What the task requires: Lines with the word "after" are the ones wanted. Copy each of them from the entries below.

Data shown:
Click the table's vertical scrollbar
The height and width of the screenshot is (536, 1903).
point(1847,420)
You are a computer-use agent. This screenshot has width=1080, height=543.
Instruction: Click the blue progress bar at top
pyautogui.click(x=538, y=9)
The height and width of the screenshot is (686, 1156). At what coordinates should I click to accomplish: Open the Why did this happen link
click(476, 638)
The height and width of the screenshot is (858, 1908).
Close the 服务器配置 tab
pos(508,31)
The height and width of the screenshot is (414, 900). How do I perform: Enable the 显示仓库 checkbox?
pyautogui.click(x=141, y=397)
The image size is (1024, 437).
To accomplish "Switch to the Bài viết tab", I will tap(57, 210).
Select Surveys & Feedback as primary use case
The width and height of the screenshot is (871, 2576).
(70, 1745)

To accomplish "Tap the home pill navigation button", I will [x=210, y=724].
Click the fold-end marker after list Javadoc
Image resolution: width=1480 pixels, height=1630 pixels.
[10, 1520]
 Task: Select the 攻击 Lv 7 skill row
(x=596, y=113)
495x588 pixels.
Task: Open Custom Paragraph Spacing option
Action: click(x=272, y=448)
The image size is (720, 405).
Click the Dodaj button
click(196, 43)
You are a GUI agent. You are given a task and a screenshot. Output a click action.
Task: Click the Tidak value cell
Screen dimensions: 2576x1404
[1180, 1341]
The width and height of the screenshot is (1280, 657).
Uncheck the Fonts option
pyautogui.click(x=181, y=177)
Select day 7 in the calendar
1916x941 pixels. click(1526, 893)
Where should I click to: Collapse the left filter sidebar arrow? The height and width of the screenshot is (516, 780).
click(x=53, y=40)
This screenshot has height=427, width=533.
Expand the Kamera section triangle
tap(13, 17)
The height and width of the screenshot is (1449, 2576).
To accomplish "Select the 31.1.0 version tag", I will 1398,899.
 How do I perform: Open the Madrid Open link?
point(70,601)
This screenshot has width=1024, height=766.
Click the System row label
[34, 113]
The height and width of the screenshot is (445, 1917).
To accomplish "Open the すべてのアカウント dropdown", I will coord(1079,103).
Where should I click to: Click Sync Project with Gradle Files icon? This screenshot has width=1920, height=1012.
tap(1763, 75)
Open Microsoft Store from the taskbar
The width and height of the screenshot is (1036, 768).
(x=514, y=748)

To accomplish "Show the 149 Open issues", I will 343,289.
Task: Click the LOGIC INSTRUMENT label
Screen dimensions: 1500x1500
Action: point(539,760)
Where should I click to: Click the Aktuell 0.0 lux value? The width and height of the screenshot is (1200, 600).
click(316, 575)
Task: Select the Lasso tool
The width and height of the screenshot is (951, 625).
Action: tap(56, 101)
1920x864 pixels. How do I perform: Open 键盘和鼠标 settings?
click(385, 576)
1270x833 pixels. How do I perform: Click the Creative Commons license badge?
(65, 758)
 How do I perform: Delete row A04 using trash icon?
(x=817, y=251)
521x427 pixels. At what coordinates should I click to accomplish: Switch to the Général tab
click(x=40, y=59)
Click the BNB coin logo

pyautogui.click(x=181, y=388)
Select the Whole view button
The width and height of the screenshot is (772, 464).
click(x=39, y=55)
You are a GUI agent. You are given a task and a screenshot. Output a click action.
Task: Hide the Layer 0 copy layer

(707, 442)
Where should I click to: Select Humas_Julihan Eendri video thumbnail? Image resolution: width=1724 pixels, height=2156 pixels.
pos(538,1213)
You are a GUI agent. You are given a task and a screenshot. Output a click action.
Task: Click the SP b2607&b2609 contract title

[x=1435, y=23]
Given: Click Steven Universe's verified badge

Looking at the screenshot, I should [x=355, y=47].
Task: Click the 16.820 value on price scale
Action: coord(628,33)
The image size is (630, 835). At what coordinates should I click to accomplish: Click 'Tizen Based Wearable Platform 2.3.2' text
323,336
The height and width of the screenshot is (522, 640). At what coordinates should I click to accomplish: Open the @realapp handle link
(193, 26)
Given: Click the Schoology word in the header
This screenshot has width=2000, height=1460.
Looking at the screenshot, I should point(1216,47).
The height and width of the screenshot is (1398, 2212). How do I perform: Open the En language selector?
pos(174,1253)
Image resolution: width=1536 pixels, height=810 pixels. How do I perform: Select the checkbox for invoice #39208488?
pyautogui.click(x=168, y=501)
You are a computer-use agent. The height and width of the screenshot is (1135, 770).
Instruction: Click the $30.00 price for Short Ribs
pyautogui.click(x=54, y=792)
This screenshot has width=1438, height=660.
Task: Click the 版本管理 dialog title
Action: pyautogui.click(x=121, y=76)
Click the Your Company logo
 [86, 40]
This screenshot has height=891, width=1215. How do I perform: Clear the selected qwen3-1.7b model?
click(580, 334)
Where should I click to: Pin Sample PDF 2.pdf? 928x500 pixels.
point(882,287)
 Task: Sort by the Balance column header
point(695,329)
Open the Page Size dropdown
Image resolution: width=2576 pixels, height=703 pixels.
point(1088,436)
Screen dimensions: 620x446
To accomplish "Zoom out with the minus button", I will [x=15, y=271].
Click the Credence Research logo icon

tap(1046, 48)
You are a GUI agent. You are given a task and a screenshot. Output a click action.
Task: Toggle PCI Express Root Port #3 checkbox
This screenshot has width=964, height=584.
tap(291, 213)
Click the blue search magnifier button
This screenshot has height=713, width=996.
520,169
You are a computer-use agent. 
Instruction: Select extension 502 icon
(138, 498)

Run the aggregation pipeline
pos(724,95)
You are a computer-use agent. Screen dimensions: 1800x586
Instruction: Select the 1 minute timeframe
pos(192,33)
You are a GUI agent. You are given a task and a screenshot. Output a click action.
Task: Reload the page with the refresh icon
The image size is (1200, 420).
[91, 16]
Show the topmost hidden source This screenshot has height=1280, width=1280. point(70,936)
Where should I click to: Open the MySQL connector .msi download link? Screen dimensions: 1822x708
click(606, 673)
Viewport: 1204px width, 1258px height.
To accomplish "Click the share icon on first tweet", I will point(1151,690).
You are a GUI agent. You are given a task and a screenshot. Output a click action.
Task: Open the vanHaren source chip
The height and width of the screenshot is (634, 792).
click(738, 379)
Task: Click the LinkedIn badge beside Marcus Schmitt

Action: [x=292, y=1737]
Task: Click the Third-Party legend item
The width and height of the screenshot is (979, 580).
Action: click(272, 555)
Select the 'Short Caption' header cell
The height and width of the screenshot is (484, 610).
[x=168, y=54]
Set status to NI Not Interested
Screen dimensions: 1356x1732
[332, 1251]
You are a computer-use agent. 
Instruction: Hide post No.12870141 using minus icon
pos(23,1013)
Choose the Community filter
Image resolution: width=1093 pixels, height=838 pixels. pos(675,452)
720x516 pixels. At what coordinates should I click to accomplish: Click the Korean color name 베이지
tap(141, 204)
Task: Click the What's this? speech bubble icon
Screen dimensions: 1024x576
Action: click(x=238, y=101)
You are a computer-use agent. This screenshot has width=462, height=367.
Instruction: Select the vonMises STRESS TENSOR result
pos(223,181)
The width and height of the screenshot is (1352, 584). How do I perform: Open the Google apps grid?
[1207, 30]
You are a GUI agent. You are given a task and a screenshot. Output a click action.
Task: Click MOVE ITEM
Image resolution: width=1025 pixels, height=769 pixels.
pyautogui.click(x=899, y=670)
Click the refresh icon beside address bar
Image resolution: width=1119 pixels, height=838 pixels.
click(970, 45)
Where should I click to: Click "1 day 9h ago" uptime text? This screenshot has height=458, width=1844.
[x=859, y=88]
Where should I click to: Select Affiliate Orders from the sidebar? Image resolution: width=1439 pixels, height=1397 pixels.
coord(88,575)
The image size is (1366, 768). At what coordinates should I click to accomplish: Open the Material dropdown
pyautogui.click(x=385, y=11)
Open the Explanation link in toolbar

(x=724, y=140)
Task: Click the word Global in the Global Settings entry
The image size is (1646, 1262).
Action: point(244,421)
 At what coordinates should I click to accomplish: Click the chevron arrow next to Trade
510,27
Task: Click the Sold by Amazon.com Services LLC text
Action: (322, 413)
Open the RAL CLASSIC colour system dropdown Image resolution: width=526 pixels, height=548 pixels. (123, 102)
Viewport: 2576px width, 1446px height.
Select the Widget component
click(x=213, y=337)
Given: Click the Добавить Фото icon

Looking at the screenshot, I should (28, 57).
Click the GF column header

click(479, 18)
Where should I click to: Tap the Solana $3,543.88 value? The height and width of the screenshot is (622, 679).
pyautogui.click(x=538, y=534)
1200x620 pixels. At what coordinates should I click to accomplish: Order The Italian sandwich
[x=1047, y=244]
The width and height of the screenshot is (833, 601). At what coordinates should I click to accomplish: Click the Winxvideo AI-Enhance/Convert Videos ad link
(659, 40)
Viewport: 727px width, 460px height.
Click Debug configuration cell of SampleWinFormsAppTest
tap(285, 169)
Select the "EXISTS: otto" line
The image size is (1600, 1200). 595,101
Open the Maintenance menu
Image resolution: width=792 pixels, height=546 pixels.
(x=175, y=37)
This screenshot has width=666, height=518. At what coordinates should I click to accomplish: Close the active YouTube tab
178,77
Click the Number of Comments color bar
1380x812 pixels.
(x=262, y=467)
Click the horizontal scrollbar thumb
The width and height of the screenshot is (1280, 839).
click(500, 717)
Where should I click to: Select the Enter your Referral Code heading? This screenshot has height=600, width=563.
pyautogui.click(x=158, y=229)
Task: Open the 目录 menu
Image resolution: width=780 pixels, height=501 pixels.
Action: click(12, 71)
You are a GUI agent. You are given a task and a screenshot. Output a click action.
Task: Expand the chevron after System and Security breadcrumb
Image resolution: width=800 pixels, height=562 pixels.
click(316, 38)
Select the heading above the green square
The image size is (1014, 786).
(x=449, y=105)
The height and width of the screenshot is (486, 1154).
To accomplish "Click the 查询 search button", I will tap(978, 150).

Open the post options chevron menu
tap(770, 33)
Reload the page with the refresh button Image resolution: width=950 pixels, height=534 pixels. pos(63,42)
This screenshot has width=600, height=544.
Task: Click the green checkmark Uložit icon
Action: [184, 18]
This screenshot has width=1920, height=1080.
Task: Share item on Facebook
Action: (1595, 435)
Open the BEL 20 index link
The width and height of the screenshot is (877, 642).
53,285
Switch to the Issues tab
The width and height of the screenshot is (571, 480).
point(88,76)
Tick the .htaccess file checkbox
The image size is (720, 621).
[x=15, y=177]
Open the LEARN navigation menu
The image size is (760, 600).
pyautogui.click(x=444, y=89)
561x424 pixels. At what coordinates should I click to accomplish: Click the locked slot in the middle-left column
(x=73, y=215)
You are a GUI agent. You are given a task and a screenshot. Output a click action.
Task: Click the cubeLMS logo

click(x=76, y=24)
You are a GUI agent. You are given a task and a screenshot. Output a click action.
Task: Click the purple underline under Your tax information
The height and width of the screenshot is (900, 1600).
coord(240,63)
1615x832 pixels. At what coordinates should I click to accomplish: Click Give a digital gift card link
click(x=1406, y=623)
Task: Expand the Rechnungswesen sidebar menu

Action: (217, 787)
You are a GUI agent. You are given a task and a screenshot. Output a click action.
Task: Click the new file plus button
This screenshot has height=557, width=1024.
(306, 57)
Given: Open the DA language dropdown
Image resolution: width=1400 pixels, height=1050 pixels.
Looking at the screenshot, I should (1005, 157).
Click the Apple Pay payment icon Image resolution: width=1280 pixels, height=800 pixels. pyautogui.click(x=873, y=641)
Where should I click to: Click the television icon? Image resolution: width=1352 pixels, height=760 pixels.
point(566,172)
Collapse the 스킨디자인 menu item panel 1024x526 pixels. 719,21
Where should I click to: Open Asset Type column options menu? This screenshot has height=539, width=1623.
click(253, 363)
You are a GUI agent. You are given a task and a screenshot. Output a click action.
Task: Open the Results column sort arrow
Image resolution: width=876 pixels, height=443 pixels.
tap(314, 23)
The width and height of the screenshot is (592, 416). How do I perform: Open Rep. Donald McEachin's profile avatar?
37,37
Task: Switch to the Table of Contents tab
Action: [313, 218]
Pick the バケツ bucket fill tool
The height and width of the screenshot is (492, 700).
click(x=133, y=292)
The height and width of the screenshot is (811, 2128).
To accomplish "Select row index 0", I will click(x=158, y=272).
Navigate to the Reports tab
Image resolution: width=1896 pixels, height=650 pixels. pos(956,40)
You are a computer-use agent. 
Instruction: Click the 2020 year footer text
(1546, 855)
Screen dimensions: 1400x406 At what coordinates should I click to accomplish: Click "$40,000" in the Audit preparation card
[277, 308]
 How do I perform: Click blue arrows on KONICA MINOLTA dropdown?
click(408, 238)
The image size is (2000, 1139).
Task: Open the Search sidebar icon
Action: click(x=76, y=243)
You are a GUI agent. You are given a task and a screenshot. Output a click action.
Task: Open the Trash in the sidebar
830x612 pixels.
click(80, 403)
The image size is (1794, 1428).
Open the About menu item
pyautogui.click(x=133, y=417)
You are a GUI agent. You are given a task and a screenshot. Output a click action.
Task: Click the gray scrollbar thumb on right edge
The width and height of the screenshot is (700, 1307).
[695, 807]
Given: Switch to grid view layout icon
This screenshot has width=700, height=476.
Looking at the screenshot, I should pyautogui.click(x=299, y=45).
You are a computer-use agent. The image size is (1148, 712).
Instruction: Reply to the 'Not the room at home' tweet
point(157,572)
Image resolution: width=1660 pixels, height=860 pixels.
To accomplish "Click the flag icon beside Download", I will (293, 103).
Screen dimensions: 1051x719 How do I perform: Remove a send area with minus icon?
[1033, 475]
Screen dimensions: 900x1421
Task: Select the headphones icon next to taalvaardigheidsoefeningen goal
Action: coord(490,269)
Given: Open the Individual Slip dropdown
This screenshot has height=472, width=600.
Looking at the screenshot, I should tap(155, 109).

Solution:
Click the fold-end marker after list Javadoc
Task: Expand the chevron after System and Security breadcrumb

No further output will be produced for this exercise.